The show emphasizes the feminine and in some ways is an expression of the ongoing discussion over Black identity between Evans, who was born in the United States, and Kisa, who was born in Kenya, Ellzy Wright said.
“Wherever Africans have been dispersed, they’ve developed their own value system, but we are all of African descent,” Ellzy Wright said.
The museum is scheduled to open on July 8, but by appointment only for groups of six or less.
Hammonds House, 503 Peeples St. SW, Atlanta. 404-612-0481, hammondshouse.org.
“Paa Joe: Gates of No Return”
Joseph “Paa Joe” Ashong is revered for his work creating fantasy coffins in Ghana. They became popular and something of a status symbol after the nation became independent. A fisherman’s family might commission a coffin made to look like a giant tropical fish. A mechanic might be buried in a coffin designed to look like his favorite car.

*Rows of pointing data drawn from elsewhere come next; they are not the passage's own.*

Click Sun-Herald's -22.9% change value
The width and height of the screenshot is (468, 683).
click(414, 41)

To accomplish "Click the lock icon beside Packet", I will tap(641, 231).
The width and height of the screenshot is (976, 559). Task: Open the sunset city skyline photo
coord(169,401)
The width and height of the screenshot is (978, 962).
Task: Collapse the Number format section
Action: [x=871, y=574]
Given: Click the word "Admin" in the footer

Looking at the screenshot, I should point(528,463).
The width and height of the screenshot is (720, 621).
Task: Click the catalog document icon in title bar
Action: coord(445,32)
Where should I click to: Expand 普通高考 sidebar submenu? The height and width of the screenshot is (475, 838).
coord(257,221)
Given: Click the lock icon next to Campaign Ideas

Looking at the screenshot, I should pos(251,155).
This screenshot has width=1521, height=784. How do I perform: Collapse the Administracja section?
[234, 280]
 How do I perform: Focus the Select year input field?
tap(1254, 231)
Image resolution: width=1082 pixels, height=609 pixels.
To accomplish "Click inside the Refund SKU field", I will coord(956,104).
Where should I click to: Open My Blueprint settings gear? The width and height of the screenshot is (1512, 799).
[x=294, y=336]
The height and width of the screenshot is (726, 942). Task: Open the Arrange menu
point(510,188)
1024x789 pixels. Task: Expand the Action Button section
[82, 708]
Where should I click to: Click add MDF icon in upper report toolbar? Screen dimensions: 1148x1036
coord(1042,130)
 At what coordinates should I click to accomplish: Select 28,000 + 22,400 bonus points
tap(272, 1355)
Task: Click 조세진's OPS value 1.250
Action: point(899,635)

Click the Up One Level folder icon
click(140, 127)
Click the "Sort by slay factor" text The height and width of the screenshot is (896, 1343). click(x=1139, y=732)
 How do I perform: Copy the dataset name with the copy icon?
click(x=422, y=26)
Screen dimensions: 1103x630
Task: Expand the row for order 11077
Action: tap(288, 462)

Ashong was commissioned by a collector about 20 years ago to create a series of coffins representing the castles where people began their journey into enslavement. The coffins were first featured at the National Folk Art Museum in 2018. Jentleson said Ashong was scheduled to attend the High’s March 6 opening but as the new coronavirus spread it became apparent such a journey was unsafe for the 73-year-old artist.
“Now we know it was probably all over the United States by then,” Jentleson said.
Initially scheduled to close at the end of May, the show has been extended to August 16.
“This show is so impactful, especially at this time,” Jentleson said. “I want it to stay forever, or at least as long as it can.”
The High opens on July 7-17 to members and front-line workers. It opens to the general public July 18.
High Museum of Art, 1280 Peachtree St. NE, Atlanta. 404-733-4400, high.org.